Mise en œuvre : objectifs et moyens

20 Pour ce faire, un premier objectif serait de s’approprier les politiques publiques en faveur de l’égalité des chances et de les mettre en cohérence avec sa propre dynamique : agir ensemble pour une meilleure cohésion n’a rien d’évident ; il y faut une acculturation adaptée et un management directif qui manque encore. Le ministère de la Défense gagnerait aussi à se rapprocher de l’entreprise, avec laquelle d’ailleurs des partenariats existent déjà, par exemple pour la valorisation et l’emploi des réservistes. Si les armées savent bien (un peu cyniquement même parfois) s’entendre avec le privé pour se partager le vivier des jeunes sans qualification, elles seraient bien inspirées de suivre également sa voie pour le recrutement des cadres, notamment en adaptant ses conventions « université-entreprise » qui assureraient une diversification sans risque en s’adressant à des jeunes au niveau confirmé, ayant déjà assimilé les codes du monde du travail et, du moins l’espère-t-on, de la vie sociale.

21 Elles ont d’ailleurs en partie initié le mouvement par certaines expérimentations, que ce soit ou non dans un but de recrutement : formation, acquis de l’expérience, reconversion, etc. Or, avant de créer du neuf (si tant est que ce soit nécessaire), il s’agirait déjà d’obtenir une vraie lisibilité des programmes en place et de leurs résultats. La création, en 2011, d’un espace internet interactif destiné aux jeunes, Parlons Défense, a ainsi montré à quel point, quand il s’en donne l’objectif et les moyens, le ministère de la Défense peut acquérir et maîtriser des techniques de communication de pointe. De fait, l’armée est tout à fait capable de concevoir des politiques d’information attractives : en s’ajustant à l’ensemble de la personne, voire à sa famille, les récentes campagnes de recrutement s’inscrivent dans cette démarche globalisante qui élabore une relation plus humaine, au-delà du simple lien recruteur-recruté [15].

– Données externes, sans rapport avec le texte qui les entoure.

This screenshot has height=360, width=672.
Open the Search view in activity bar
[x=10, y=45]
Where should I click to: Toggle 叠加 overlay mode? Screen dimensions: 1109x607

22 C’est par ce genre d’opérations, ou d’autres moins ambitieuses mais qui ciblent clairement la jeunesse à potentiel des « banlieues », que l’offre des armées a le plus de chances d’être entendue. Certes, vu les limites de l’engagement sous contrat (en durée et en avancement), c’est sur le recrutement direct précoce issu des classes préparatoires qu’il est le plus urgent d’agir. Les Grandes écoles de la Défense ont commencé en opérant une mutation de leurs cursus académiques pour les confronter au standard universitaire : banques de concours, passerelles entre filières, équivalence de diplômes de master ou d’ingénieur, etc. Reste la formation militaire, qui fait leur spécificité et limite le rapprochement.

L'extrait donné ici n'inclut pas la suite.